(Stored records)
⟨
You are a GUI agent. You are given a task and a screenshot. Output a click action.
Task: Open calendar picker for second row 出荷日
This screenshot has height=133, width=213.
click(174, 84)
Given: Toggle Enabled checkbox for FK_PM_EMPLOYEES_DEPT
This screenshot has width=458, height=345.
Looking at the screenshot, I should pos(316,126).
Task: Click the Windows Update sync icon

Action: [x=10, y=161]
⟩
▶ WHAT THE EXERCISE ASKS: The full set of entries should be transcribed exactly.

▶ REPLY:
You are a GUI agent. You are given a task and a screenshot. Output a click action.
Task: Open calendar picker for second row 出荷日
This screenshot has height=133, width=213.
click(174, 84)
Given: Toggle Enabled checkbox for FK_PM_EMPLOYEES_DEPT
This screenshot has width=458, height=345.
Looking at the screenshot, I should pos(316,126).
Task: Click the Windows Update sync icon

Action: [x=10, y=161]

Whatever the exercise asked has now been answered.